Now there was certainly more to life at that younger age than just long road trips and singing. However, my media consumption at an early age always tied back to my love for music. Learning to backspin on a flattened cardboard box was influenced by the movies about hip hop like Beat Street and Breakin’. I loved to dance so much I even enrolled in a Ballet Folklorico course for three consecutive years in high school. As a kid I played little league baseball and won a few city championships. The taste of victory as a kid and living a storybook ending by making a crucial catch to win the championship game really happened to me. I still can’t believe it happened to me! I relive that moment every time I hear Queen’s “We are the champions” randomly on the radio. As a teenager I rushed home to the television just to switch back and forth between MTV’s TRL with Carson Daily and BET’s “The Basement” with Big Tigger. These were our versions of “microcelebrities” , a term noted in the article “Making Sense of Youtuber’s” by Martinez and Olsson (2019). I tried to make sense of the slick product integrations without a comments section but now I realize why I wanted that specific pair of shoes or jacket to add to my wardrobe. So sports, dancing, and indeed music of all genres were major parts of my early life. I literally was dancing like no one else was watching.

These early experiences are what built my personal and cultural identity that I still carry with me today into my role as a husband, dad, teacher and as an online digital author and publisher. If I had the mental capacity and the ability to create a YouTube channel during this time I totally would have been singing the part of “Complicated” where Avril says “ You try to be cool. You look like a fool to me.” I could never imagine documenting my life on video or another form of media and disseminating that out to the rest of the world like the Swedish youtuber Misslisibell that I learned about recently. I still struggle with making my content for a wider audience as an adult.

● YOUR TASKS
1. Transcribe the passage of the personal essay above, starting at "These early experiences" and ending at "as an adult.".
2. In the personal essay above, what course did the writer enroll in for three consecutive years in high school?
3. Take the personal essay above on early media and music further, continuing from the point where it stops.

● AVAILABLE DATA
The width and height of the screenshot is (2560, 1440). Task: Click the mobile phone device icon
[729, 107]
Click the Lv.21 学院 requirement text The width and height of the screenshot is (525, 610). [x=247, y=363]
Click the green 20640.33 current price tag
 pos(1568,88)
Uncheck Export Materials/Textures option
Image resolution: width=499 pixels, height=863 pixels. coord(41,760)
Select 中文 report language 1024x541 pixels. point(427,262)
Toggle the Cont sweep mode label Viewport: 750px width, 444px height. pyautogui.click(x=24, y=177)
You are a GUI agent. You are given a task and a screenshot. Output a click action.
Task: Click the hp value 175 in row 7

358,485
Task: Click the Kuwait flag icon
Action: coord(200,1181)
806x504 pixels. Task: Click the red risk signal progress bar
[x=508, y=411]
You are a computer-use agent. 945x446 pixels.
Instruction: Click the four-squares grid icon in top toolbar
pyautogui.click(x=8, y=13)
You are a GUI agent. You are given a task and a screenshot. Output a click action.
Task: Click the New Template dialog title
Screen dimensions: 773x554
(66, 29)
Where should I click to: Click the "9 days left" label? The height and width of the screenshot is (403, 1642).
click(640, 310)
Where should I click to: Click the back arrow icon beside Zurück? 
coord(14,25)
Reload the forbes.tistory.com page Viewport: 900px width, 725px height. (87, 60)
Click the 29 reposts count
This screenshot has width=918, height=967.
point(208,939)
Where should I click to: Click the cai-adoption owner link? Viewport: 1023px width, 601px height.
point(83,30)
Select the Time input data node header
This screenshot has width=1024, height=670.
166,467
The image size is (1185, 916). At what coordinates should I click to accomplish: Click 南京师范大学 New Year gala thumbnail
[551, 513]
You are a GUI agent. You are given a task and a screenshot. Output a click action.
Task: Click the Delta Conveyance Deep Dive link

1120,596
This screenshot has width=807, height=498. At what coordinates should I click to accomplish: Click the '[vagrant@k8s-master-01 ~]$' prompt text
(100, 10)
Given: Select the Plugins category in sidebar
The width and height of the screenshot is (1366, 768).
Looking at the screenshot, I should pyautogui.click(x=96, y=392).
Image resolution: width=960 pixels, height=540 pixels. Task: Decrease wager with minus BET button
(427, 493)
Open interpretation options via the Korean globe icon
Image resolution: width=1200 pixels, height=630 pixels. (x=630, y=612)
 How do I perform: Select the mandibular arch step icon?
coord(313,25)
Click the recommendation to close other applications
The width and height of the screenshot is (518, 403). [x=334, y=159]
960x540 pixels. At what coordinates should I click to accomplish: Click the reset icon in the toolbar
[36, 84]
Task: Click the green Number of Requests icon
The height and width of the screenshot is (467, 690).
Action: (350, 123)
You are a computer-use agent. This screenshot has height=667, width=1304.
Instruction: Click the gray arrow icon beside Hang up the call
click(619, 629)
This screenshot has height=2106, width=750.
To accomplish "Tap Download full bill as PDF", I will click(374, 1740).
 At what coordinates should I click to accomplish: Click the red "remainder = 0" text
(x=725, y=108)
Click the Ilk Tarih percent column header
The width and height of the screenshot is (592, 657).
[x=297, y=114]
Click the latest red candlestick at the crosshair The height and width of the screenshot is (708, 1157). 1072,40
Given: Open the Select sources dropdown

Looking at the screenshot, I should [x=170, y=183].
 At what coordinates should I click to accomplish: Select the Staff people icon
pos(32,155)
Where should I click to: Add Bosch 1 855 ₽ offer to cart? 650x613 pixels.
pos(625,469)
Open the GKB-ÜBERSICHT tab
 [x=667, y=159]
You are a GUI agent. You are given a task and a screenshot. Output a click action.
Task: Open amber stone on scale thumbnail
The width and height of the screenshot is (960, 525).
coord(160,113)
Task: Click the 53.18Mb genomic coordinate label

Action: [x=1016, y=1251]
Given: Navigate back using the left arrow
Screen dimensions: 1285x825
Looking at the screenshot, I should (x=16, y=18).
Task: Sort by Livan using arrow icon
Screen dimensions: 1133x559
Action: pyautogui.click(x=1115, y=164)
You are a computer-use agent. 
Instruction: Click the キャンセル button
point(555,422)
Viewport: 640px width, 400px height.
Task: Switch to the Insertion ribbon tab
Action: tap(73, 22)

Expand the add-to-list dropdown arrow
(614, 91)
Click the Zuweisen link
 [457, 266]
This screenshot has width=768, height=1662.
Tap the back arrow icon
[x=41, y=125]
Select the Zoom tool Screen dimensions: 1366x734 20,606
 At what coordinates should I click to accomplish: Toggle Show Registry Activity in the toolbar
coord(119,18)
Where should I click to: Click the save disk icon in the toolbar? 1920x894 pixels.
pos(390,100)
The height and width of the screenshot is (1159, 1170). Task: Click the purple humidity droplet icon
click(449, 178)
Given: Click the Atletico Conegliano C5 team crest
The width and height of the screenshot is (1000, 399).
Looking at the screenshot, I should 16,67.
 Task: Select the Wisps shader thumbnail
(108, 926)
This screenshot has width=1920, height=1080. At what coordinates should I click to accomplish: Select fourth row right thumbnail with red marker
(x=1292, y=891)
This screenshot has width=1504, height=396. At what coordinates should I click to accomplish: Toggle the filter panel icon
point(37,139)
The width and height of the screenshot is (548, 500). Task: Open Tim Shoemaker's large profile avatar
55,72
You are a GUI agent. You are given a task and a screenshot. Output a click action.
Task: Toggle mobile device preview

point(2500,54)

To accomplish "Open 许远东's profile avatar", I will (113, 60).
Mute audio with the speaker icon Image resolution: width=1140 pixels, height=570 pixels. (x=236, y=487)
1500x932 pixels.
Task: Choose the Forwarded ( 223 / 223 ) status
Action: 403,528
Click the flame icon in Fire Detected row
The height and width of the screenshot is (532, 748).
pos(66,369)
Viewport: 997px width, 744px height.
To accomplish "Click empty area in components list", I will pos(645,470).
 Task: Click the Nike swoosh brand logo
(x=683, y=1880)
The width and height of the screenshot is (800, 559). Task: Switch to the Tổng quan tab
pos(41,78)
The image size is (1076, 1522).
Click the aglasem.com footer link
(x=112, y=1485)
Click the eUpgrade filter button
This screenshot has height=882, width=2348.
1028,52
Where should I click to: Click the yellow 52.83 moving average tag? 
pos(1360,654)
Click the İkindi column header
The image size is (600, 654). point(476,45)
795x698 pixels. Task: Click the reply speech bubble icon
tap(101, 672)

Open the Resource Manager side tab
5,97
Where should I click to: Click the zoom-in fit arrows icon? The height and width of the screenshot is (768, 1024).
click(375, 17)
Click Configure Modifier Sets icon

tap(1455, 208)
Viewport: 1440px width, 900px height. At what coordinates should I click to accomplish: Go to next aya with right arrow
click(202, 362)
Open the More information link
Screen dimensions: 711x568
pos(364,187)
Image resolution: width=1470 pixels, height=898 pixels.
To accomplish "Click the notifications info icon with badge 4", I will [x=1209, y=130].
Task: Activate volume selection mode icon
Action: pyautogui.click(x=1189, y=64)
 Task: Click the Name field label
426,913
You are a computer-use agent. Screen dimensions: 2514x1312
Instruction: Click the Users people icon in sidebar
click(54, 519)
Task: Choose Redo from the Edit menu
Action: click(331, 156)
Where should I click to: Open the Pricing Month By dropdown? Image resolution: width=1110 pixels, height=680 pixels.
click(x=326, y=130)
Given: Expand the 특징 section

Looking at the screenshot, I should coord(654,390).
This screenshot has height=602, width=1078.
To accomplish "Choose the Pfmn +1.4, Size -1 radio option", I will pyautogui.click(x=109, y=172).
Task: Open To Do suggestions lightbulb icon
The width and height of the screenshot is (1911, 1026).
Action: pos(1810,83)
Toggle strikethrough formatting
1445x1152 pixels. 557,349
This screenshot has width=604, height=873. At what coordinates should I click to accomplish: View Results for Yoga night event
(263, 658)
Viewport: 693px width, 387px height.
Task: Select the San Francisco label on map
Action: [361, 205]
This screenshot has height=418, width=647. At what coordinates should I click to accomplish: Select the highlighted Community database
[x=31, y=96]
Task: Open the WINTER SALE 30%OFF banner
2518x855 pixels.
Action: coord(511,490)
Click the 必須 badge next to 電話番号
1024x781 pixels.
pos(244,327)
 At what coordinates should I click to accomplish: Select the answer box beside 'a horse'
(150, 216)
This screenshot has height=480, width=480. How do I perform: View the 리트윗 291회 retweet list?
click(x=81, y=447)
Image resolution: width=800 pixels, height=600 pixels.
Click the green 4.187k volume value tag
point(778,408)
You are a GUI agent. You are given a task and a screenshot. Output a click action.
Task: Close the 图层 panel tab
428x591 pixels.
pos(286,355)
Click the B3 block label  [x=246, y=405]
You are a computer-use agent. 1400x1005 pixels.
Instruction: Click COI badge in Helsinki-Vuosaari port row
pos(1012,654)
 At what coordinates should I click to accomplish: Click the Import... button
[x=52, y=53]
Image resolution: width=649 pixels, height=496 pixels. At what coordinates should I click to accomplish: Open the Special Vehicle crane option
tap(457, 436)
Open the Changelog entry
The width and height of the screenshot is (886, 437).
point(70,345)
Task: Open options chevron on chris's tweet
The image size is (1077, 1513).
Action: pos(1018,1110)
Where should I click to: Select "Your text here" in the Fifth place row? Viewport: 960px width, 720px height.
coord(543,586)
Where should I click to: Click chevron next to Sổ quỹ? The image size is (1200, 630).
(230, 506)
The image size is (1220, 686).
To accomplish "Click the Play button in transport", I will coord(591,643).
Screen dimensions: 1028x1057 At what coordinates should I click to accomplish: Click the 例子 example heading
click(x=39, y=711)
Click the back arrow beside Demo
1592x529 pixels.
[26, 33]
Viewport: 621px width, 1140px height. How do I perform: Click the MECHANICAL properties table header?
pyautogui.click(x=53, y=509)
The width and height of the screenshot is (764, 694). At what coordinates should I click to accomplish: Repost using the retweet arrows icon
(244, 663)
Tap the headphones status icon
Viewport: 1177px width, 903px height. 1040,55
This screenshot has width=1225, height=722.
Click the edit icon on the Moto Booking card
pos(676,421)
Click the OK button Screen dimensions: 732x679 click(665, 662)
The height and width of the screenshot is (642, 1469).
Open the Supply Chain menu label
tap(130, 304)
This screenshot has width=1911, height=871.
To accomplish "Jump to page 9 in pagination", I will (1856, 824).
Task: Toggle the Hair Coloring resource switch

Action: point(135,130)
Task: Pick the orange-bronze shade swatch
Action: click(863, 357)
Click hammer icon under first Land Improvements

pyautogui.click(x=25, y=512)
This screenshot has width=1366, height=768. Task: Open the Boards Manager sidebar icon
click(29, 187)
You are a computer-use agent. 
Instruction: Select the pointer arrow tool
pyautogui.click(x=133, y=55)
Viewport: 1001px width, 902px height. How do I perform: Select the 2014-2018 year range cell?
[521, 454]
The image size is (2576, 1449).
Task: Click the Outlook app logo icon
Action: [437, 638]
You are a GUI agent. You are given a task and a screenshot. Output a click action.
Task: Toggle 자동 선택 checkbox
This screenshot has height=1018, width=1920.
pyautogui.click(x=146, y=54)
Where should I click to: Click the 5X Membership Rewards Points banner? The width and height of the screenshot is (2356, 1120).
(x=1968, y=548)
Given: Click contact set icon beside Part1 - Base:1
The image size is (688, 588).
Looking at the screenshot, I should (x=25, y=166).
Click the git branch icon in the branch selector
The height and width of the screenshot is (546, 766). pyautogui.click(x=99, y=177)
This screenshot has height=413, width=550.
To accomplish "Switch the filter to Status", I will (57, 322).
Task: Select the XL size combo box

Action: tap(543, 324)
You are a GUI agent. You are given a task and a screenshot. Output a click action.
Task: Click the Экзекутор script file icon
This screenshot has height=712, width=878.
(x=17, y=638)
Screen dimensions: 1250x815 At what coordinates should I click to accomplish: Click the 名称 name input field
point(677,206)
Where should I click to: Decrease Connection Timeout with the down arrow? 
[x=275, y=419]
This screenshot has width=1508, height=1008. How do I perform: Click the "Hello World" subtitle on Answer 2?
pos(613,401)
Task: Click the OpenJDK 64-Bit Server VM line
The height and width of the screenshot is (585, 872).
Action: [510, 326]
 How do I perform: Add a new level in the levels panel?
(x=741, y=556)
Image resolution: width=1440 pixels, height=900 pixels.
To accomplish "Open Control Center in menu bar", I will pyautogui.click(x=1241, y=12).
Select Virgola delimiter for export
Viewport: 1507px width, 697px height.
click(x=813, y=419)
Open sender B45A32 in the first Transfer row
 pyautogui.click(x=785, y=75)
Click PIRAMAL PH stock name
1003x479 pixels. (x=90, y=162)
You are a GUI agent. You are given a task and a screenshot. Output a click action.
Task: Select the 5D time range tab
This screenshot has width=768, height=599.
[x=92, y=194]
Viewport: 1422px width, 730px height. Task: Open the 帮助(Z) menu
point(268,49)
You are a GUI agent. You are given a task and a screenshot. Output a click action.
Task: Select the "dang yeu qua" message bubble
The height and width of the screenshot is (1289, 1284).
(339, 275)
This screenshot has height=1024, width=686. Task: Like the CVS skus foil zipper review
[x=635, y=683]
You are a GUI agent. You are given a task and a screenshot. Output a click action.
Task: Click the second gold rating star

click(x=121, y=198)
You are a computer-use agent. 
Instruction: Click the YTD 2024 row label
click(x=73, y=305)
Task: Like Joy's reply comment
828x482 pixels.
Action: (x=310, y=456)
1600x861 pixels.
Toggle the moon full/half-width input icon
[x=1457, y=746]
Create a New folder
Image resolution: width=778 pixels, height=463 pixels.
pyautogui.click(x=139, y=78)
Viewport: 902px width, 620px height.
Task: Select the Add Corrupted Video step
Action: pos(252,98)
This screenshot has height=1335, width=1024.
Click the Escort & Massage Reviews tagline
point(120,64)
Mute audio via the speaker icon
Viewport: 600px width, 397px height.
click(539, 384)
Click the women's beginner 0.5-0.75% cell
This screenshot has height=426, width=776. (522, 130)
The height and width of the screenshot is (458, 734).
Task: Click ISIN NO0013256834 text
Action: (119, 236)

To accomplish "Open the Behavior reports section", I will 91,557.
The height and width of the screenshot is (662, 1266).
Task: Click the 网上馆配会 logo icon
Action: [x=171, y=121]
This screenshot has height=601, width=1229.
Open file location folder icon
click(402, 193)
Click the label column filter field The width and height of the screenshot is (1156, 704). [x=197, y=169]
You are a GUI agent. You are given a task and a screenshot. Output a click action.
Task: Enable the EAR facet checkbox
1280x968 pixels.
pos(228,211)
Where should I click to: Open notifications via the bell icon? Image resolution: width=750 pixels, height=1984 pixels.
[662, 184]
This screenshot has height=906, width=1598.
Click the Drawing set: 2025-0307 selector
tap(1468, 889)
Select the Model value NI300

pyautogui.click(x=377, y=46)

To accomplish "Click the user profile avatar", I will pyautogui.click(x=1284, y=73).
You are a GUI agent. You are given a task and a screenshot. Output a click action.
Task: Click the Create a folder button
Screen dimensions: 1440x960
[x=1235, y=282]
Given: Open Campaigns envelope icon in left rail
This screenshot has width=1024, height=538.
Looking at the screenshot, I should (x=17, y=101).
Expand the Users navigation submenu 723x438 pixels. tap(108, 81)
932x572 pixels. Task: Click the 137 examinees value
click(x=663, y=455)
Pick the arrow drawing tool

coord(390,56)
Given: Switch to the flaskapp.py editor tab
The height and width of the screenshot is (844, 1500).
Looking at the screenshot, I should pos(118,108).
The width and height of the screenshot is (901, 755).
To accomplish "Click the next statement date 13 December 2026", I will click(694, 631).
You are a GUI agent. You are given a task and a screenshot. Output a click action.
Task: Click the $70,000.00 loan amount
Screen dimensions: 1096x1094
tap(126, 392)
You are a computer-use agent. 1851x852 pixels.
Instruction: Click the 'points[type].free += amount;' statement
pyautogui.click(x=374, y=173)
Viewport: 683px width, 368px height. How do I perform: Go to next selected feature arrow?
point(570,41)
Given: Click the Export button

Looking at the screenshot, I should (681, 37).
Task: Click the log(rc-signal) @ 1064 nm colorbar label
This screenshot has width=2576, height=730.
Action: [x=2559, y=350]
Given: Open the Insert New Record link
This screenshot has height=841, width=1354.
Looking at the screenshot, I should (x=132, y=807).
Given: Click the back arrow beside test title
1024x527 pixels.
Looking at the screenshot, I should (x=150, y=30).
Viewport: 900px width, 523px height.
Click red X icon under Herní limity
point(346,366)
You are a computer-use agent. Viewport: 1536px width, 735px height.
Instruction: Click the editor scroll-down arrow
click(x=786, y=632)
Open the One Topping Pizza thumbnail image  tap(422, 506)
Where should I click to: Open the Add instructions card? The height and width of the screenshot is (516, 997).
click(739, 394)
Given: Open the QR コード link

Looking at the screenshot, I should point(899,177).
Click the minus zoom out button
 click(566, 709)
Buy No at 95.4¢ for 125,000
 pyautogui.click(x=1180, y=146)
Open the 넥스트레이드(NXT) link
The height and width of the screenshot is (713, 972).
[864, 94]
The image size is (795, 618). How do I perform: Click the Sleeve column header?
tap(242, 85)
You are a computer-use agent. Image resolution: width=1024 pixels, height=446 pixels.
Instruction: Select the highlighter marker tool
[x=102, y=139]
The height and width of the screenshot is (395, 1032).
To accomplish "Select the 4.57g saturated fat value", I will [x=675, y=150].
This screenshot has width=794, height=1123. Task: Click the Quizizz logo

● ANSWERS FOR THE TASKS
1.
These early experiences are what built my personal and cultural identity that I still carry with me today into my role as a husband, dad, teacher and as an online digital author and publisher. If I had the mental capacity and the ability to create a YouTube channel during this time I totally would have been singing the part of “Complicated” where Avril says “ You try to be cool. You look like a fool to me.” I could never imagine documenting my life on video or another form of media and disseminating that out to the rest of the world like the Swedish youtuber Misslisibell that I learned about recently. I still struggle with making my content for a wider audience as an adult.

2. A Ballet Folklorico course.

3.
This thought leads me to the current or the here and now. My life as an adult thankfully involves my world of professional work as a teacher and prior to that as an academic advisor in a higher education setting. I am a public figure whether I like it or not. I tread carefully with everything I publish online. I stick to what I know best and that’s teaching and mentoring. I host a podcast and interview media professionals letting students know what to do to get into this specific career. I have another podcast where I speak to my online students at the end of each unit to summarize what we have learned. Now my colleague and I are launching a new podcast aimed at sharing ideas for advancing media literacy in the classroom, pedagogical approaches, and various professional development topics. Covid-19 really accelerated my podcasting ventures and even my YouTube channel. I record mini lectures to support my online students. All of this is very informative and educational. This is certainly my comfort zone because it works and I’m happy with the work I have authored in this podcasting arena tied to teaching and learning. “Honesty and promise me I’m never gonna find you faking. No, no, no.”

So my life thus far as a digital author doesn’t seem so complicated right? Or does it. Perhaps my love letter to the internet was written, sent, then also stamped return to sender. Perhaps the song’s lyrics are a metaphor to explain how my concept of self became complicated because of Myspace, much later Facebook, Twitter, and now Instagram. I guess I never really came to grips with who I really was back then. How wonderful it was to not feel like I had to record or take a picture of everything. Privacy was my power and yet it can still be that. I can certainly be strategic and purposeful in what I decide to publish online. I guess I’m learning to let go and live in this moment now too without regret. I don’t have to be anyone else than the person I have become in real life that then transcends into these digital spaces.